### Work to be completed
Could you reproduce the lines below from the one with "New York News - FOX 5 NY (440, 2266)" through the one with "Donald J. Trump (437, 2023)"? Keep both ends and add nothing.

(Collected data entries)
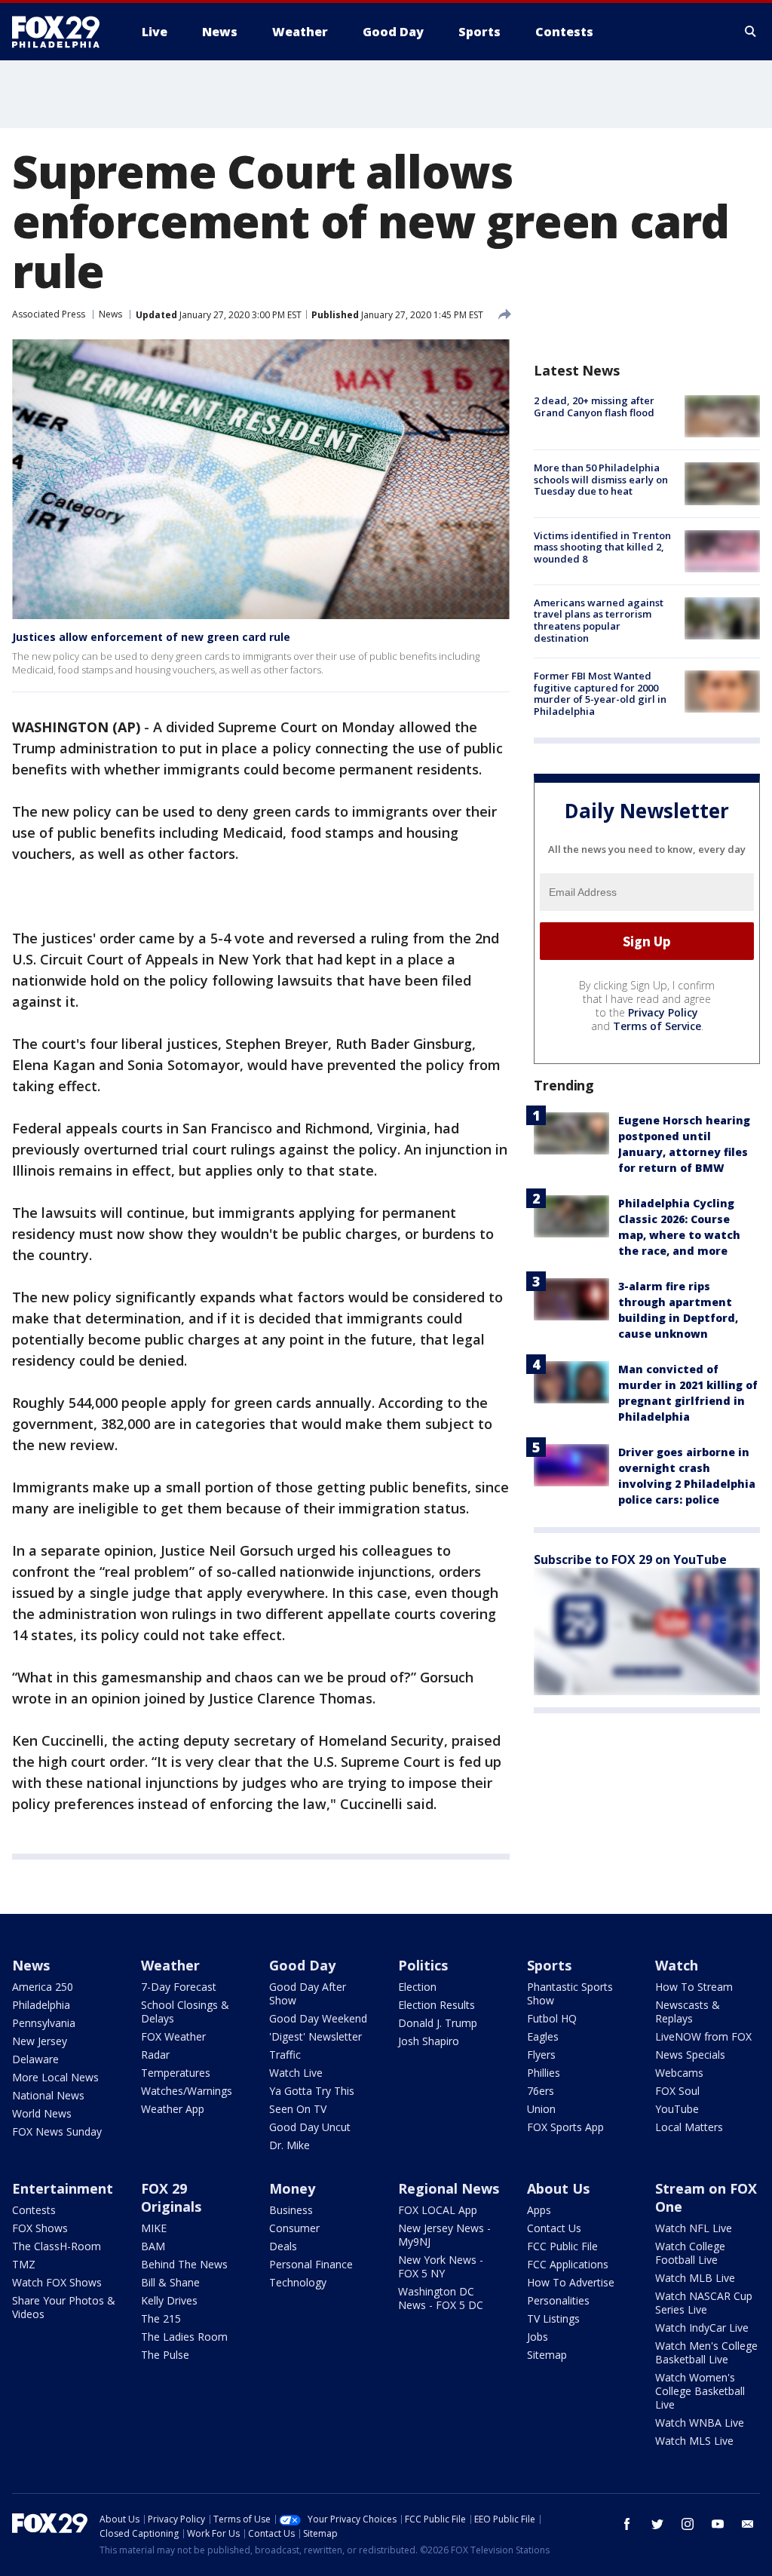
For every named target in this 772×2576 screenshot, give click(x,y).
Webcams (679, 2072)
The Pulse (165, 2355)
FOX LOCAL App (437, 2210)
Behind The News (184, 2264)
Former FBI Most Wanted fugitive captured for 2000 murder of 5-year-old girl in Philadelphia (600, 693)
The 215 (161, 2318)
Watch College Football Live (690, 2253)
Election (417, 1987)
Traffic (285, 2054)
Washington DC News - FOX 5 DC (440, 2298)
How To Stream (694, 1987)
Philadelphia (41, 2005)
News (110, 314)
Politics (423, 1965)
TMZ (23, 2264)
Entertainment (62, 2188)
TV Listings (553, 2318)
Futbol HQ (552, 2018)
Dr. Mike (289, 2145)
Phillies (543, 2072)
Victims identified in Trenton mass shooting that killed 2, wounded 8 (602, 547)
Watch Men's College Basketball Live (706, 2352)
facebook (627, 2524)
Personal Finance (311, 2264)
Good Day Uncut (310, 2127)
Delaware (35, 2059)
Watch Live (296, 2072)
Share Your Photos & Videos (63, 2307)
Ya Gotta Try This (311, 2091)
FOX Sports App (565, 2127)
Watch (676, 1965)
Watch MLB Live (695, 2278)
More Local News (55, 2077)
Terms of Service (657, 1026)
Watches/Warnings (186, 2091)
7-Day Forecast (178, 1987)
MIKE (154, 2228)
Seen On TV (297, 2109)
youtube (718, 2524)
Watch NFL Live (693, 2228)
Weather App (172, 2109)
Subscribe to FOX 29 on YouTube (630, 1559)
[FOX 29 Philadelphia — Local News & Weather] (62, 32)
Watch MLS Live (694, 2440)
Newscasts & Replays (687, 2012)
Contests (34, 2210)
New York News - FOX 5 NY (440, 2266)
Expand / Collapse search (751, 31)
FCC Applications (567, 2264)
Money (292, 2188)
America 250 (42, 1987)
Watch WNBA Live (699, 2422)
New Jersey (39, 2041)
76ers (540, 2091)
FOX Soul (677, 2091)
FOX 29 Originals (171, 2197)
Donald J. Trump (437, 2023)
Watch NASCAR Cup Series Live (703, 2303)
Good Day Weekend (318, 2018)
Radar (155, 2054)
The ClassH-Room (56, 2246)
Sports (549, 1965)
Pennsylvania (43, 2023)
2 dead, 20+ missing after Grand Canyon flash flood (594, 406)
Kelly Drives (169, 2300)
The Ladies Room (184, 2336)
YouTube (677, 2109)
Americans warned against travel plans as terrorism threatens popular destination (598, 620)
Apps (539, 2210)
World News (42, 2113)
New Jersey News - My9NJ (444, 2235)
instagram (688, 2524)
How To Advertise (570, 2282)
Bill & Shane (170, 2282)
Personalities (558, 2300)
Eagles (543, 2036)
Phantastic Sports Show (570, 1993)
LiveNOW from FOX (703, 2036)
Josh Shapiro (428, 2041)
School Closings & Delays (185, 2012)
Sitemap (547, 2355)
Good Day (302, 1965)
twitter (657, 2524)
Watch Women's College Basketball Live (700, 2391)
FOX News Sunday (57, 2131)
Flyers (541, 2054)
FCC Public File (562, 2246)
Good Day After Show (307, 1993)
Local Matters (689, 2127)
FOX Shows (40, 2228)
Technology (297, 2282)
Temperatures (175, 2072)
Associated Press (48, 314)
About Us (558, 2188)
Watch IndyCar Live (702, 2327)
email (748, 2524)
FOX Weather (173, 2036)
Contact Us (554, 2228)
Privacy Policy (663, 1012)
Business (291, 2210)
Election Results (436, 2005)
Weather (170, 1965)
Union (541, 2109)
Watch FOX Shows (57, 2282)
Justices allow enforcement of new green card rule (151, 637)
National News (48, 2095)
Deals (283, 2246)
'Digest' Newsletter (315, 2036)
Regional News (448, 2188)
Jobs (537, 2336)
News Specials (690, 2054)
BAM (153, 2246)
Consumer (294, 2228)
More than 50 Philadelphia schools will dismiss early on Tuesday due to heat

### Solution to this exercise
New York News - FOX 5 NY (440, 2266)
Expand / Collapse search (751, 31)
FCC Applications (567, 2264)
Money (292, 2188)
America 250 (42, 1987)
Watch WNBA Live (699, 2422)
New Jersey (39, 2041)
76ers (540, 2091)
FOX Soul (677, 2091)
FOX 29 Originals (171, 2197)
Donald J. Trump (437, 2023)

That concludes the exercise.